At age 52, John Tory is very much
the man of the moment in Ontario.
He has seldom put a foot wrong since
taking over the party leadership in September 2004, and winning a by-election
(Dufferin-Peel-Wellington-Grey) the following spring. There's a buzz around
Tory, helped perhaps by his peripatetic nature, coupled with a coterie
of Tory zealots. Arguably, he has out-mayored the mayor and out-premiered
the premier
Take the mayor. Tory considers David
Miller a friend even though he lost to him in the Toronto municipal election
in the fall of 2003. Since then, and notably during last year's horrific
gun violence in the GTA, it was Tory, not Miller, who was perceived more
often as being in the thick of trying to find a solution. Tory visited
several communities, not always with cameras in tow.
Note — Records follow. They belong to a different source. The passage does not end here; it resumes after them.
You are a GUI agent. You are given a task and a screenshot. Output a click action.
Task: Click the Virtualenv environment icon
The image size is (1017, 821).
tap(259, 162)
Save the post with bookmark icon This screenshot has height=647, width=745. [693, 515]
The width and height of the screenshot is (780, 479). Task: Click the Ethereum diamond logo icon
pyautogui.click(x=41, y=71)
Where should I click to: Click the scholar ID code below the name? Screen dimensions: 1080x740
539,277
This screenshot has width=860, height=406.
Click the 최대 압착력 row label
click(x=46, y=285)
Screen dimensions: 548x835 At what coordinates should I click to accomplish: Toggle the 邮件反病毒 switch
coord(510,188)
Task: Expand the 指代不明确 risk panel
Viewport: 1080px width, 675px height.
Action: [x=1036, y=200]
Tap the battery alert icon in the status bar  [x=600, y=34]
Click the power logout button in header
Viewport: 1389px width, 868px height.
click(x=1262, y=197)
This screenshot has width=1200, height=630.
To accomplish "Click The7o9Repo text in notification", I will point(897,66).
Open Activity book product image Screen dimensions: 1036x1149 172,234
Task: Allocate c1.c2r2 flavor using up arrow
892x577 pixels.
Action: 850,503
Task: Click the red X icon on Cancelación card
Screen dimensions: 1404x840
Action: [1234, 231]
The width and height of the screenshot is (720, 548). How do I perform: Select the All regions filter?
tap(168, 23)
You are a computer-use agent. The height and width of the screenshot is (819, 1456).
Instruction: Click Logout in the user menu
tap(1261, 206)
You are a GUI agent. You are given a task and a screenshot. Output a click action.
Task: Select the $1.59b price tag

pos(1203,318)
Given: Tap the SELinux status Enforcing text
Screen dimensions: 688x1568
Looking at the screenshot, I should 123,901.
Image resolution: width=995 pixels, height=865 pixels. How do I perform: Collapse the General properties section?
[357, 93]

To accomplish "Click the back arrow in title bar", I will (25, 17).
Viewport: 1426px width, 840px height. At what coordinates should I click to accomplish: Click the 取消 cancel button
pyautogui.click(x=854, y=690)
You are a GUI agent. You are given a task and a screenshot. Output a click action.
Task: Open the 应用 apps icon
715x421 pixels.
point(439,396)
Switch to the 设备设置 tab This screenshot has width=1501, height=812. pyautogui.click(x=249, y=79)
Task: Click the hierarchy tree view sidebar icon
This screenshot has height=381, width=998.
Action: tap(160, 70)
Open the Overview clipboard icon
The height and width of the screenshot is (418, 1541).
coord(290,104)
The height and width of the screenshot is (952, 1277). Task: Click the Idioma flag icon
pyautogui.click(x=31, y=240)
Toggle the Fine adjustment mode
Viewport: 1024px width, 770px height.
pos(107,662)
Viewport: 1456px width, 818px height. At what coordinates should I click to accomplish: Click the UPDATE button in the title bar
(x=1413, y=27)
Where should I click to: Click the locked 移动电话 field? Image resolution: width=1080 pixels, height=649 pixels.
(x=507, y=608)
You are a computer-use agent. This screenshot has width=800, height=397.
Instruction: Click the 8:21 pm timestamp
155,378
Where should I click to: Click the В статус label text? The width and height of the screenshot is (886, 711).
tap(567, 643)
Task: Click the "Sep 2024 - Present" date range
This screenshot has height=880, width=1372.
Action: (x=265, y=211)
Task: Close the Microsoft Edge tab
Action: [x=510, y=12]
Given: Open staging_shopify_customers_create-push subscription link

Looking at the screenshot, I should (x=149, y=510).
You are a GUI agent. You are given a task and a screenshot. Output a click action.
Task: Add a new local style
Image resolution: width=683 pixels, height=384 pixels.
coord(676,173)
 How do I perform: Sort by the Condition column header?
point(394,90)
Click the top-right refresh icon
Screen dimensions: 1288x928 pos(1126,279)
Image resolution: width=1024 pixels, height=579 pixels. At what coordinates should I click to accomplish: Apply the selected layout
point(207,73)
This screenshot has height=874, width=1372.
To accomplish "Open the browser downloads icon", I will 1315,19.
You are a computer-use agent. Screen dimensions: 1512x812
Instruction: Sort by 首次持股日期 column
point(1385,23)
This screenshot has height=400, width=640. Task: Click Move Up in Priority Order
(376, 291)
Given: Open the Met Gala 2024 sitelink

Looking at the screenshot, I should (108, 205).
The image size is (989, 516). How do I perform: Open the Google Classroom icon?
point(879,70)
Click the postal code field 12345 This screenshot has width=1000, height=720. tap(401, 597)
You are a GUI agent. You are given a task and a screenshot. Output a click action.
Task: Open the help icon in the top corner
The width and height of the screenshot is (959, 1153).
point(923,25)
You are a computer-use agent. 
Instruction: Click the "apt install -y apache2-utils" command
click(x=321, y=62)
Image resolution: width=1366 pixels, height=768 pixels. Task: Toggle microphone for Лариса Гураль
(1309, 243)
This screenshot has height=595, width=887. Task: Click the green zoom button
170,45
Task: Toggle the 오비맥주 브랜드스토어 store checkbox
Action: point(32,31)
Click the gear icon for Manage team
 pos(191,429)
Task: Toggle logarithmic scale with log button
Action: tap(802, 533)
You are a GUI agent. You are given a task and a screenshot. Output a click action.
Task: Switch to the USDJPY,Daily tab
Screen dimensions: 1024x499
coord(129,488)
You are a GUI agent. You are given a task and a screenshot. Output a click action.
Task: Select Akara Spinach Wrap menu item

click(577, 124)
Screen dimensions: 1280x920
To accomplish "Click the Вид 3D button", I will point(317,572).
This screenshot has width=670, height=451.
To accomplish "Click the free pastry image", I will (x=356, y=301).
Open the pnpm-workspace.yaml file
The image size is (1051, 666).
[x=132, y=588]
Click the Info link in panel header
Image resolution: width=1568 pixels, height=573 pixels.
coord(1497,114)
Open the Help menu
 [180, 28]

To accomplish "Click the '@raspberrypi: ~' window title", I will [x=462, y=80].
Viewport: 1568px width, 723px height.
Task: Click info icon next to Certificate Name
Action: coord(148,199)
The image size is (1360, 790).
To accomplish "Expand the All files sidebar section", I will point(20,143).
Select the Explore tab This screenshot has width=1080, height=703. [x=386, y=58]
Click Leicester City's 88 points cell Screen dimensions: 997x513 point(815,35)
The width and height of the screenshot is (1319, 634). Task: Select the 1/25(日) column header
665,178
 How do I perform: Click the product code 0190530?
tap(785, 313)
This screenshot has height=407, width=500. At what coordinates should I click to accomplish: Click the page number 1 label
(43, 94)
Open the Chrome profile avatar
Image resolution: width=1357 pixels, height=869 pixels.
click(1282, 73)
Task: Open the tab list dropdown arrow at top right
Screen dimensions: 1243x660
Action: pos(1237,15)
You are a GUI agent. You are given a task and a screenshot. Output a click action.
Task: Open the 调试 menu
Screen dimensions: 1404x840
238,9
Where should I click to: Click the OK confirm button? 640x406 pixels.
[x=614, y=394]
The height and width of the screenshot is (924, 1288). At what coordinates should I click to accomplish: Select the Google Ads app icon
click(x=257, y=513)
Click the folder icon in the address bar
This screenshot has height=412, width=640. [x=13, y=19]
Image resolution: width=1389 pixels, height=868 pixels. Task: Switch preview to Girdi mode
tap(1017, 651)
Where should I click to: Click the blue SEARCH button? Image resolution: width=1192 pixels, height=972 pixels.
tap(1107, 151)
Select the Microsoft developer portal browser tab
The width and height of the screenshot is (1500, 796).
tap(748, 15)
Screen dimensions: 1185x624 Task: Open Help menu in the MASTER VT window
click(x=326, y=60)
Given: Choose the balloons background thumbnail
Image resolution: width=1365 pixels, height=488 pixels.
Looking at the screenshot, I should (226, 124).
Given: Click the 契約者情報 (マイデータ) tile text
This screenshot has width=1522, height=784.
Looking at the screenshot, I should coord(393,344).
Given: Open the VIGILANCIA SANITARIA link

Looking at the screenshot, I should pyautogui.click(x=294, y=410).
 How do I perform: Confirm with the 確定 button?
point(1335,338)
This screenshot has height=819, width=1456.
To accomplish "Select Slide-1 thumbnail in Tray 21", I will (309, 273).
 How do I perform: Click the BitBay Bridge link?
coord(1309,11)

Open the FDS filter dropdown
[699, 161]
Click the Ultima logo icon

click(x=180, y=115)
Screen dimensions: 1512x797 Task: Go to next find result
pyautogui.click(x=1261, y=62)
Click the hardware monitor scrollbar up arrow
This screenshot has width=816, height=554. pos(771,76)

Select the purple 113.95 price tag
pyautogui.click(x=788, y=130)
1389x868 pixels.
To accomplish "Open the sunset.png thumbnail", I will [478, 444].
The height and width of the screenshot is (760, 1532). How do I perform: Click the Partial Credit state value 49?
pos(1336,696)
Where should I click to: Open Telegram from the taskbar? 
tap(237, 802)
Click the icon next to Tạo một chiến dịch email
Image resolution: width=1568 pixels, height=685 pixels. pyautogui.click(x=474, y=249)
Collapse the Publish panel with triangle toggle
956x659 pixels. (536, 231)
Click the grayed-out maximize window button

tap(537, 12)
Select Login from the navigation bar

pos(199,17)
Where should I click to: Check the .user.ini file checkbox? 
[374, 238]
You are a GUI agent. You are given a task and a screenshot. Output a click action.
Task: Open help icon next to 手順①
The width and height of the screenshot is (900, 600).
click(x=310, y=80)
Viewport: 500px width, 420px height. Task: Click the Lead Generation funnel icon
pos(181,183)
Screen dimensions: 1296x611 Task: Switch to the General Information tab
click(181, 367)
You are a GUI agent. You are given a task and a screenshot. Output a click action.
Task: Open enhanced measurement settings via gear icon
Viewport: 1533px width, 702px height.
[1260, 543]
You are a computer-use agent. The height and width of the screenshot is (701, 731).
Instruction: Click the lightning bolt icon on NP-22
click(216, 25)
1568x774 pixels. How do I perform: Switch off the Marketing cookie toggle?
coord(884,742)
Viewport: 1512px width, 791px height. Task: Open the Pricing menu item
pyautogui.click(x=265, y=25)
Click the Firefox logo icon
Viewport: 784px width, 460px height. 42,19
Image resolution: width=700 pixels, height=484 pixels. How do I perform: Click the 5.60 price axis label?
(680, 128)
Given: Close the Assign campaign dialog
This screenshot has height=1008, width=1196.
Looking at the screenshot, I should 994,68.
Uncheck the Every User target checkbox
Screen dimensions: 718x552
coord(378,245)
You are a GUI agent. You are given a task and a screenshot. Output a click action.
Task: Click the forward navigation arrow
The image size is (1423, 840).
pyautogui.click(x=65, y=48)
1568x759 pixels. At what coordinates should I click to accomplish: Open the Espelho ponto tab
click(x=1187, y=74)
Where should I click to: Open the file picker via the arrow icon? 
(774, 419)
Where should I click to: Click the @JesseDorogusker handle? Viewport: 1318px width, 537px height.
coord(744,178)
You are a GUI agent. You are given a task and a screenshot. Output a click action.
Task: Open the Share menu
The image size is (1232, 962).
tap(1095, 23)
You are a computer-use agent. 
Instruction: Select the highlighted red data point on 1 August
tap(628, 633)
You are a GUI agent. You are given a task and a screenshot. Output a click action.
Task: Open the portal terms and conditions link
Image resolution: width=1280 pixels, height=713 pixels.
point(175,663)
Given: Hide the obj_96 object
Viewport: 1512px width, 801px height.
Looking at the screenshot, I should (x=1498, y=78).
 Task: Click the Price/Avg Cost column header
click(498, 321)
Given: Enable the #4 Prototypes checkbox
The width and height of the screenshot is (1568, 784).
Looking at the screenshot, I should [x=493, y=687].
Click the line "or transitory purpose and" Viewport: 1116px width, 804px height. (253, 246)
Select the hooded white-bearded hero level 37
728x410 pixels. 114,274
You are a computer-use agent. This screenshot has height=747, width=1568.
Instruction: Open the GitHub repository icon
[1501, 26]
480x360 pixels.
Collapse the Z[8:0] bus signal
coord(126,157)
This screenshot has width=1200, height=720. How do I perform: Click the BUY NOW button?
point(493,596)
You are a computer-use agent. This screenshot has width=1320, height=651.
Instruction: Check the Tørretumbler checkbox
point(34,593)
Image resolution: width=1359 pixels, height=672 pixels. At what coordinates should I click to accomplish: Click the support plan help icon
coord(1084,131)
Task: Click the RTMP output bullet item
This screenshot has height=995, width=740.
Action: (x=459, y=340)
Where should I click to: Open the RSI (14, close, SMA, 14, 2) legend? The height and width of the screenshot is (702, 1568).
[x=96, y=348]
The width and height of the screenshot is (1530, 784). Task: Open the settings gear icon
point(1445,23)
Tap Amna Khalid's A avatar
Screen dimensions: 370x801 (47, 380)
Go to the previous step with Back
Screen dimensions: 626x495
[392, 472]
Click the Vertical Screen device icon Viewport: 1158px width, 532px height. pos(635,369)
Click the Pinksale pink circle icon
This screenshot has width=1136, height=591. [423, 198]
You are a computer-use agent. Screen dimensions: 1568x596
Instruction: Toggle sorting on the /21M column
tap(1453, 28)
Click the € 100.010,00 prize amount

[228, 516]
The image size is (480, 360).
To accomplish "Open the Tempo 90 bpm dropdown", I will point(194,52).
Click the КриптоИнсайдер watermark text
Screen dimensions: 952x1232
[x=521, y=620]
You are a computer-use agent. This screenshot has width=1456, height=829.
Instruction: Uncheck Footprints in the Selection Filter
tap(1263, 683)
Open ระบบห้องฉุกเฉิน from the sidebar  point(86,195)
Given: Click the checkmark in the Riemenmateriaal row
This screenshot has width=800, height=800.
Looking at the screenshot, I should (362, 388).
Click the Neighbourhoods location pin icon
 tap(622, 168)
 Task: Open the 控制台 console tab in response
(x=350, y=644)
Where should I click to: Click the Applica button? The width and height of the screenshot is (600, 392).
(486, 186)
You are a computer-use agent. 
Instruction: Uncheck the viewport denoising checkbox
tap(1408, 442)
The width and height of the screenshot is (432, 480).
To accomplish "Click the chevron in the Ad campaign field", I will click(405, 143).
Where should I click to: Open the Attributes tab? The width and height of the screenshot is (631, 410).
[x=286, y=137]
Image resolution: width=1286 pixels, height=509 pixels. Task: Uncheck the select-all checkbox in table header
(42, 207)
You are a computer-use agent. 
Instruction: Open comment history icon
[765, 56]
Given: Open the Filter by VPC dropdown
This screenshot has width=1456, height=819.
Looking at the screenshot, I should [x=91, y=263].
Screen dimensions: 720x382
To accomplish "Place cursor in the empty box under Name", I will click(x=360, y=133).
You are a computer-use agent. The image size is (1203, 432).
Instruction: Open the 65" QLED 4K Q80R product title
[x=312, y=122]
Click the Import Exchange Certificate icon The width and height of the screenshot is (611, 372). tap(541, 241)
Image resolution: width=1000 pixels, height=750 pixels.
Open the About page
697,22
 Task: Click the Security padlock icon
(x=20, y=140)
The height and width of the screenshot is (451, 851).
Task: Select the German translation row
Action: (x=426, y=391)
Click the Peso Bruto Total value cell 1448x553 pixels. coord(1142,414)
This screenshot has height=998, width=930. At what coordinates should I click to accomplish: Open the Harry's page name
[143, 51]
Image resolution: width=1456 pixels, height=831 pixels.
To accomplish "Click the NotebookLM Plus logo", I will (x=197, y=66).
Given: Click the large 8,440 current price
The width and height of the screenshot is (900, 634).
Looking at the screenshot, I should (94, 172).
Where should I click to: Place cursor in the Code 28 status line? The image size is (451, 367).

He accepted an invitation from the
Toronto Community Housing Corp. to spend a night in a public housing complex
where he experienced cockroaches, broken locks and windows, crumbling walls,
the stench, and the frustrated and fearful residents first-hand.
"I don't need to spend a night in
Toronto Community Housing to know what it's like," said Miller. But Tory
took the view: "How else are you going to understand the problem?"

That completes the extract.